- _To do_: Write out exactly the lines running from the line that includes "The image size is (740, 670)." to the end of the data, both ends included, and nothing besides.

- _Input_:
::::::::::

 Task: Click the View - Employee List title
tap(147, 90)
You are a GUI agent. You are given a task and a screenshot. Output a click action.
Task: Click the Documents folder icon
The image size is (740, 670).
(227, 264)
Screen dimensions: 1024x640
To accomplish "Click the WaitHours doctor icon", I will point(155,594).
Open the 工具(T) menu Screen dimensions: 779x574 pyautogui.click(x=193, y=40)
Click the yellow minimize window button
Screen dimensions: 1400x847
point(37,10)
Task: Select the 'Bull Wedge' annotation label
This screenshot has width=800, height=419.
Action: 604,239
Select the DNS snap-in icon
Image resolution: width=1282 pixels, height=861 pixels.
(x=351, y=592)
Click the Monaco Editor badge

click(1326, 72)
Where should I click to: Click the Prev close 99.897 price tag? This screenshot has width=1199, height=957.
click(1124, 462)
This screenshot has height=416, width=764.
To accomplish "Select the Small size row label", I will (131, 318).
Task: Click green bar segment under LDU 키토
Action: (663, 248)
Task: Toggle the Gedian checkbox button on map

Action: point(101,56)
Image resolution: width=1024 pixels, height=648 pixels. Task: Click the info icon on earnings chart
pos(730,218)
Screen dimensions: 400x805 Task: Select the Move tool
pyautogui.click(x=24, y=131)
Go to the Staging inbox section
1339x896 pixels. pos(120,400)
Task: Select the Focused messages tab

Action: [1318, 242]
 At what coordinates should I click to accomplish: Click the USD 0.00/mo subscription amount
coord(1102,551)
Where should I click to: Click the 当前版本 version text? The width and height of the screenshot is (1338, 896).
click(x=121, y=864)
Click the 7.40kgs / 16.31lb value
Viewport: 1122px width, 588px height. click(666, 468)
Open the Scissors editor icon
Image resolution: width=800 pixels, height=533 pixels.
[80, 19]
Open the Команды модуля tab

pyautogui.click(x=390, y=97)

::::::::::

- _Answer to this problem_:
The image size is (740, 670).
(227, 264)
Screen dimensions: 1024x640
To accomplish "Click the WaitHours doctor icon", I will point(155,594).
Open the 工具(T) menu Screen dimensions: 779x574 pyautogui.click(x=193, y=40)
Click the yellow minimize window button
Screen dimensions: 1400x847
point(37,10)
Task: Select the 'Bull Wedge' annotation label
This screenshot has width=800, height=419.
Action: 604,239
Select the DNS snap-in icon
Image resolution: width=1282 pixels, height=861 pixels.
(x=351, y=592)
Click the Monaco Editor badge

click(1326, 72)
Where should I click to: Click the Prev close 99.897 price tag? This screenshot has width=1199, height=957.
click(1124, 462)
This screenshot has height=416, width=764.
To accomplish "Select the Small size row label", I will (131, 318).
Task: Click green bar segment under LDU 키토
Action: (663, 248)
Task: Toggle the Gedian checkbox button on map

Action: point(101,56)
Image resolution: width=1024 pixels, height=648 pixels. Task: Click the info icon on earnings chart
pos(730,218)
Screen dimensions: 400x805 Task: Select the Move tool
pyautogui.click(x=24, y=131)
Go to the Staging inbox section
1339x896 pixels. pos(120,400)
Task: Select the Focused messages tab

Action: [1318, 242]
 At what coordinates should I click to accomplish: Click the USD 0.00/mo subscription amount
coord(1102,551)
Where should I click to: Click the 当前版本 version text? The width and height of the screenshot is (1338, 896).
click(x=121, y=864)
Click the 7.40kgs / 16.31lb value
Viewport: 1122px width, 588px height. click(666, 468)
Open the Scissors editor icon
Image resolution: width=800 pixels, height=533 pixels.
[80, 19]
Open the Команды модуля tab

pyautogui.click(x=390, y=97)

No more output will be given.